The Guardian: Twombly’s poetic classicism is mirrored in the Louvre by such masterpieces as Nicholas Poussin’s Et in Arcadia Ego and Jacques-Louis David’s Leonidas at Thermopylae. And it is not just Twombly’s love of the classics that connects him with French high culture but his intellectualism and fascination with the nature of language. 20th-century French thinkers such as Claude Levi-Strauss and Roland Barthes analysed the structures of “signification”, and from his early works onwards Twombly too sought the very essence of human culture as he explored parallels between the marks painters make and the rudiments of written language. He is the Levi-Strauss of graffiti art, revealing profound and mysterious connections between the impulse to scrawl and the instinct to paint.
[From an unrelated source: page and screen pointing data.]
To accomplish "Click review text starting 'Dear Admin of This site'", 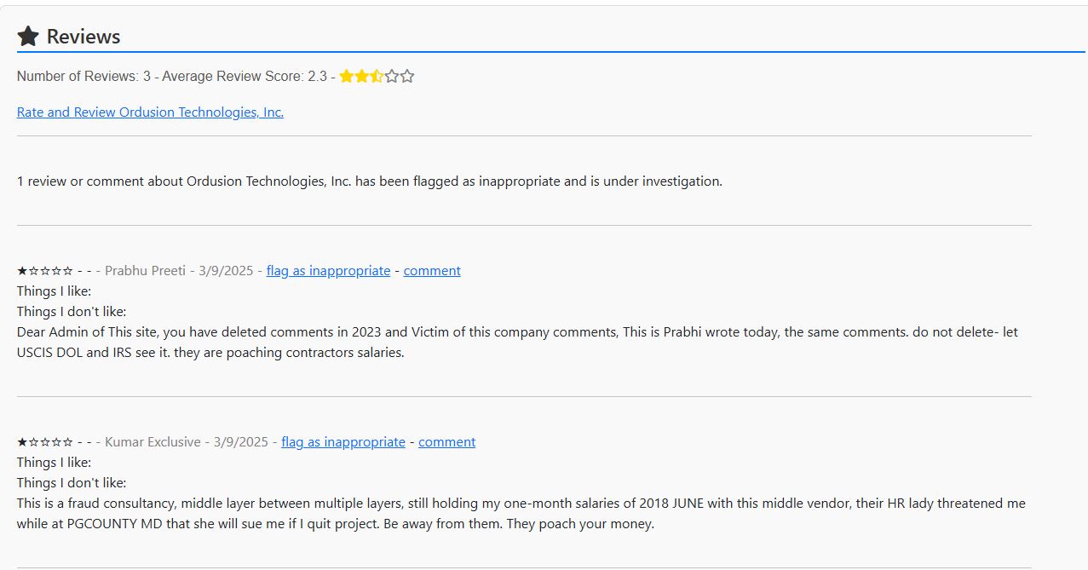I will (516, 332).
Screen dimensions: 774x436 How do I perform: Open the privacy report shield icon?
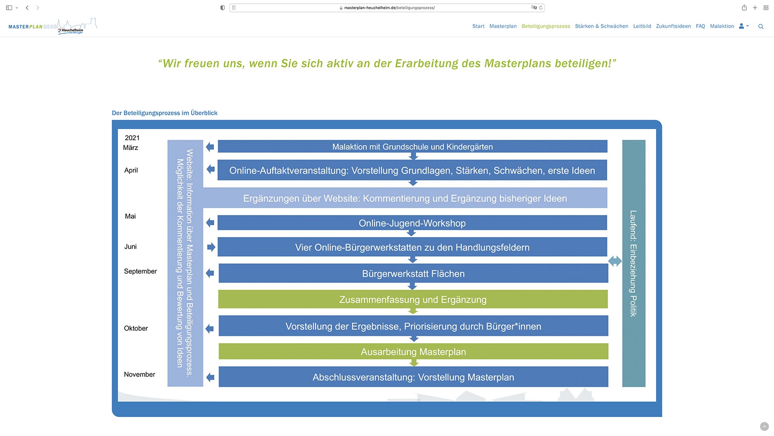click(223, 8)
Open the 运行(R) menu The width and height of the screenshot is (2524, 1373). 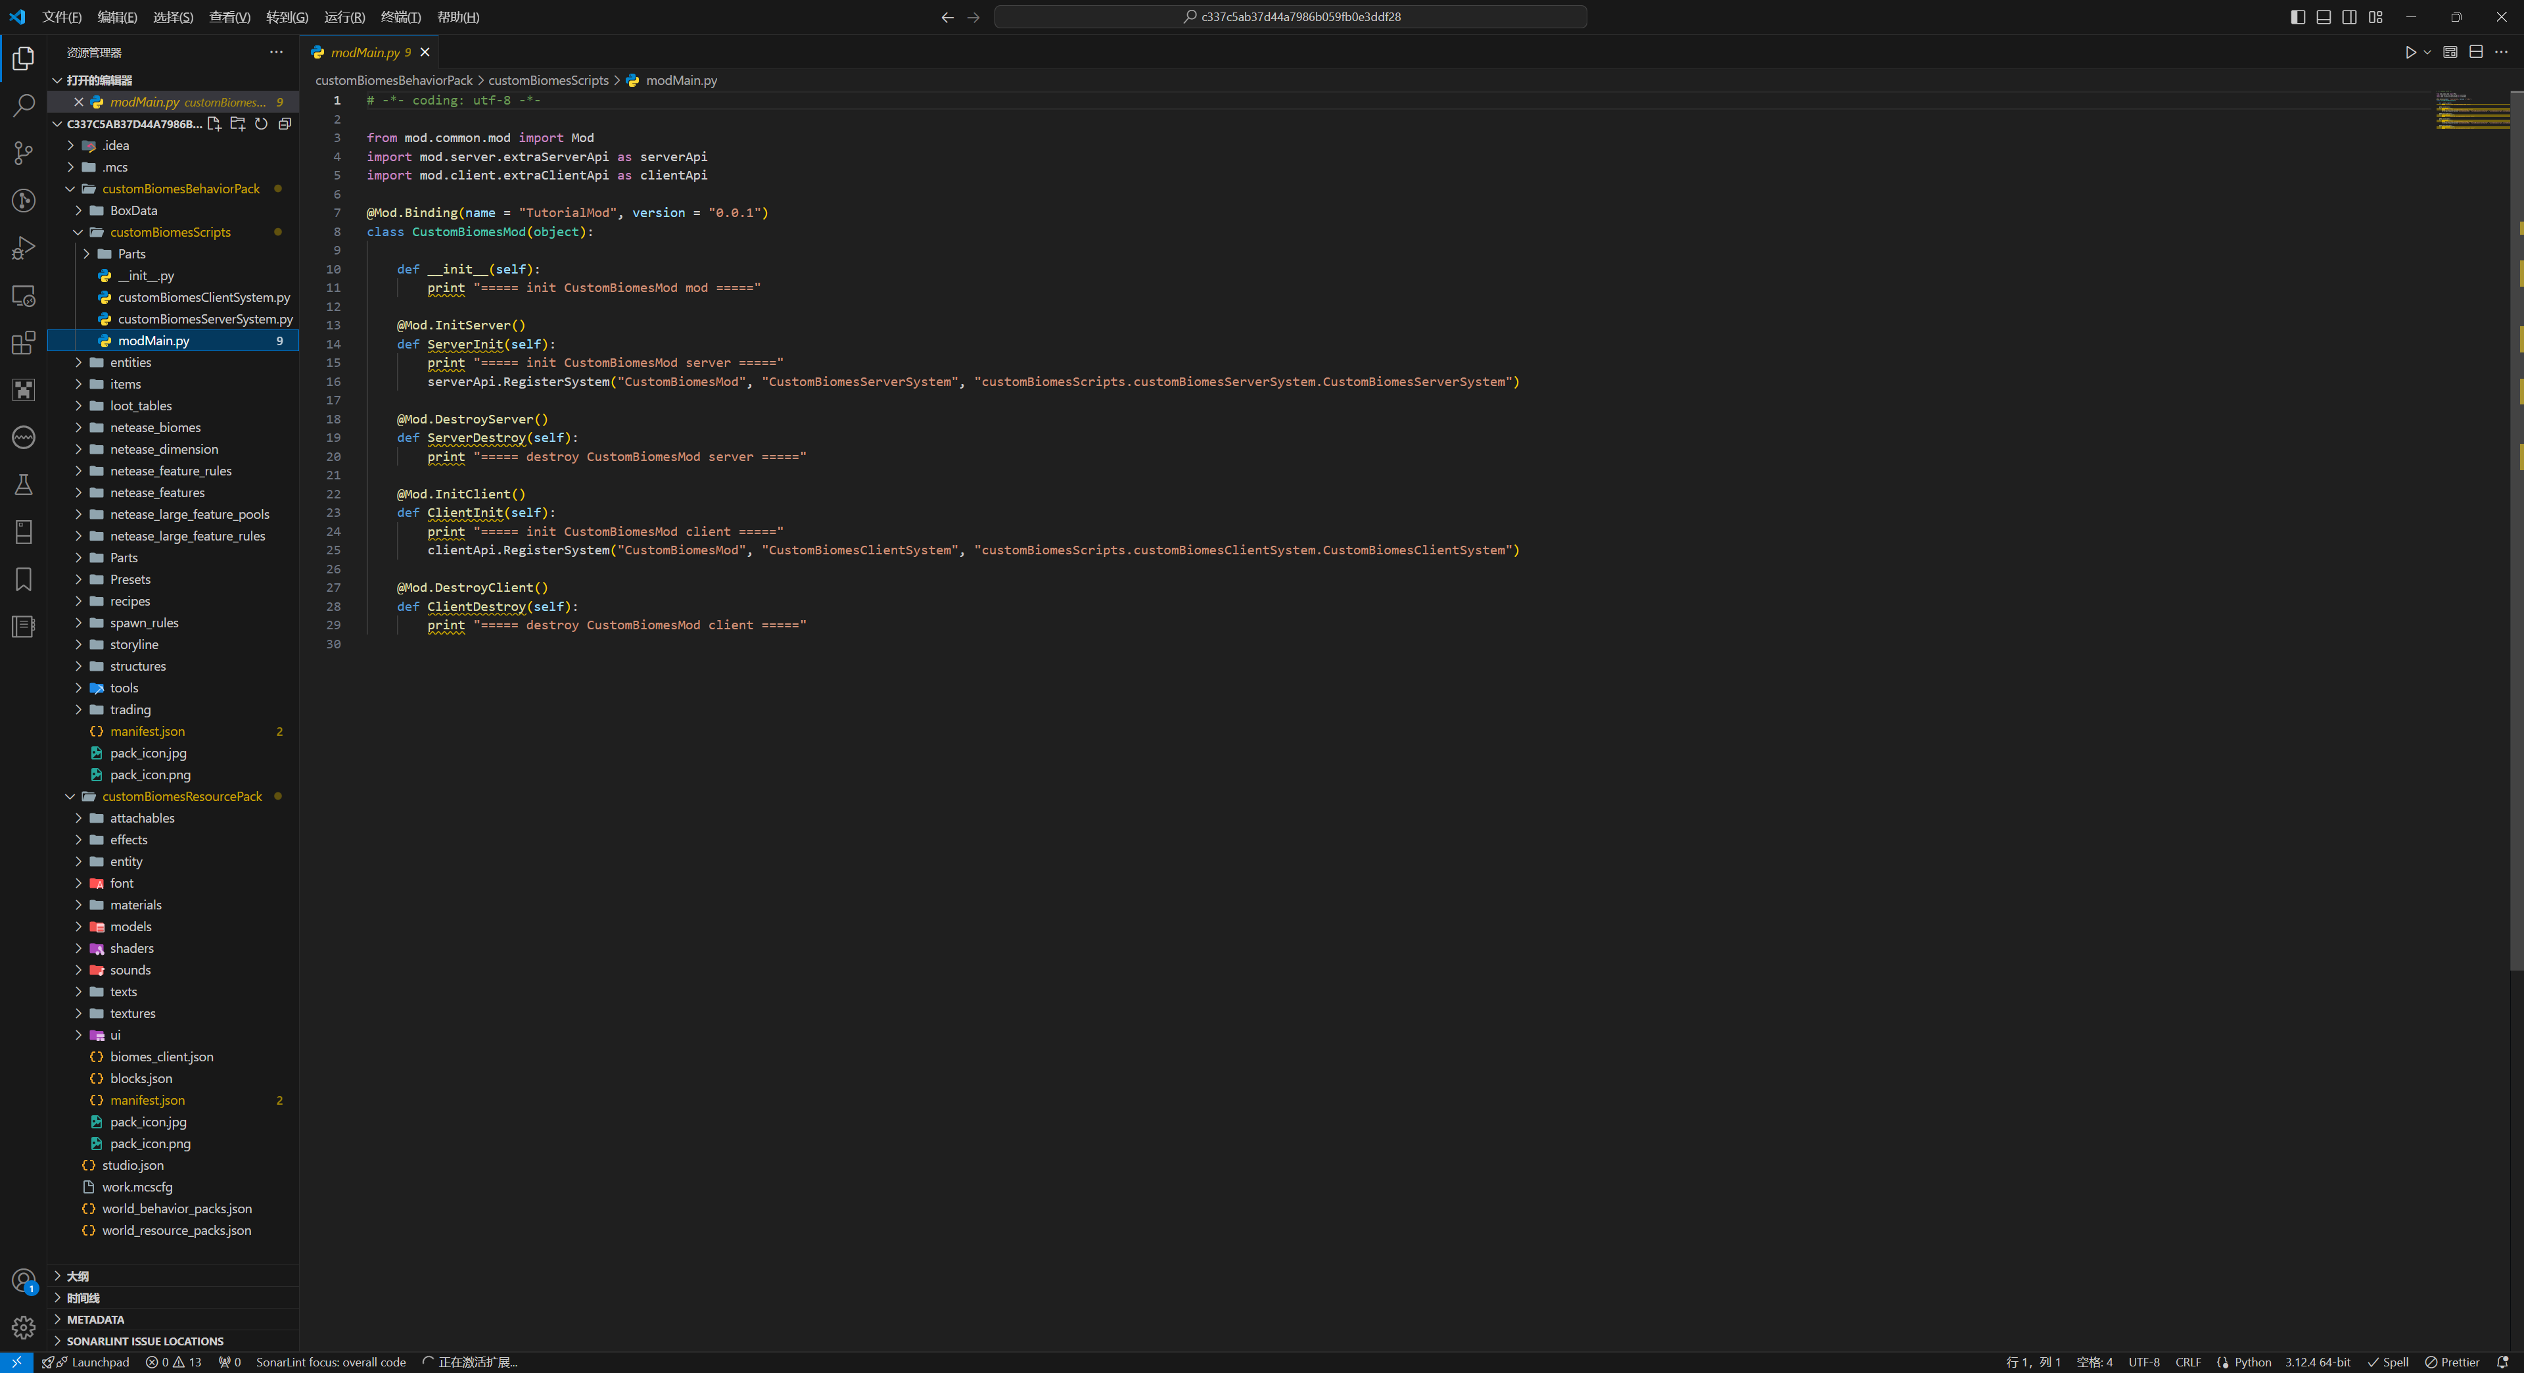point(344,17)
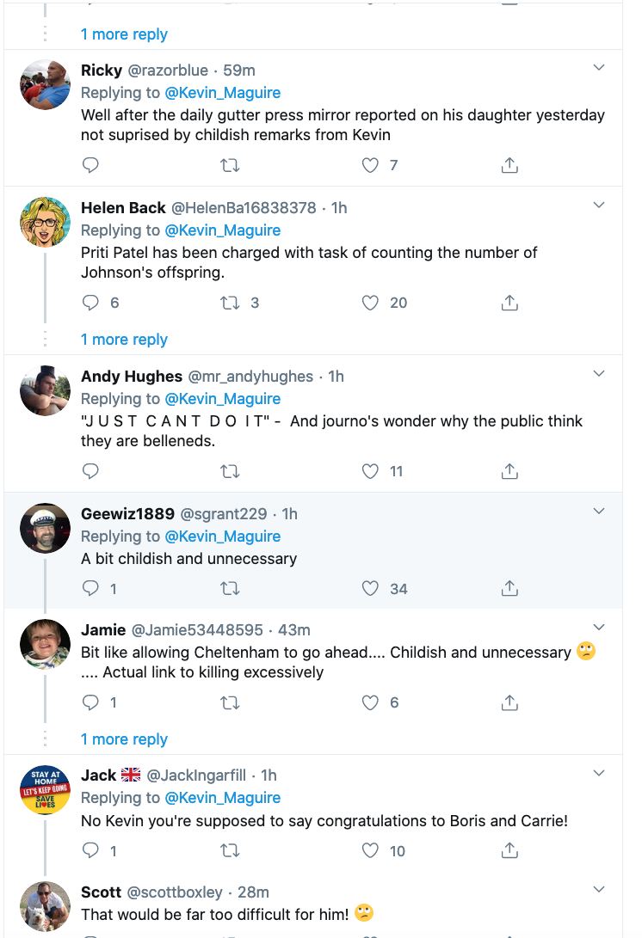Open more options chevron on Ricky's tweet
The width and height of the screenshot is (642, 938).
pyautogui.click(x=600, y=68)
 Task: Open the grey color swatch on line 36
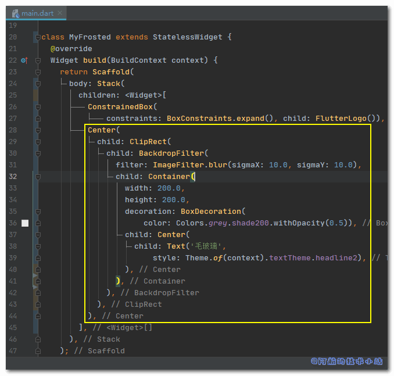coord(24,223)

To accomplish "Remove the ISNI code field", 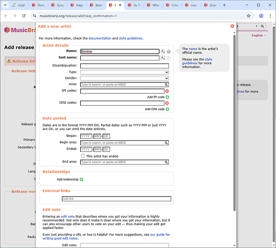I will point(167,103).
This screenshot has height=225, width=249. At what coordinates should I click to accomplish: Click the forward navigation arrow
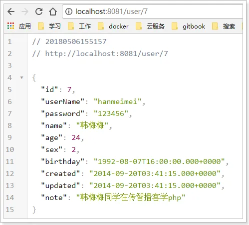click(25, 12)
So it is fitting that France is staging the first Cy Twombly retrospective since his death. On the top floor of the Centre Pompidou, the helmeted Greek heroes have returned. Gore, love and revenge stain the walls. At the heart of this sensitive compilation of Twombly’s paintings, not to mention his sculptures and Polaroid photographs, are paintings that sink themselves into the frenzy and rage of Homer’s Iliad. This founding masterpiece of ancient Greek literature purportedly tells the story of the Trojan war but in reality concentrates on a single tragic episode when the massive sulk of the Greek warrior Achilles drives his companion Patroclus to put on Achilles’ armour and get himself killed. Achilles takes epic revenge, slaughtering the Trojan Hector.

Here they all are – not as portraits, but as marks. Twombly’s 1962 work The Vengeance of Achilles is a three metre tall drawing that resembles a huge Ku Klux Clan hood with its spiked top drenched in bloody red. Or is the shape an aggressive phallic image? If so it’s just one of many penises furiously doodled on Twombly’s canvases along with other male and female anatomical graffiti.

For Twombly, the story of Achilles and Patroclus is a sex tragedy. Homer takes it for granted these two warriors shared a bed – that’s just what Greek heroes did. Twombly makes their love a passion that blazes through eternity. In another 1962 work, Achilles Mourning the Death of Patroclus, two gory flowers of pain are connected by a slender umbilical cord of blood. Achilles cannot let go of Paroclus: their bond is mightier than death. The ghostly rose that was Patroclus is tied forever to the pulsing heart that is Achilles.

It’s writing a think piece on Euphoria, a show that’s already done the thinking for you.

Anyone who can watch it without the creepy existential horror of addiction nearly squeezing the air of your lungs prolly thinks it’s a Spiderman spin-off upon seeing Zendaya.

No bitch she gets the joke.

Go home. Your old and drunk and no one wants you at the orgy.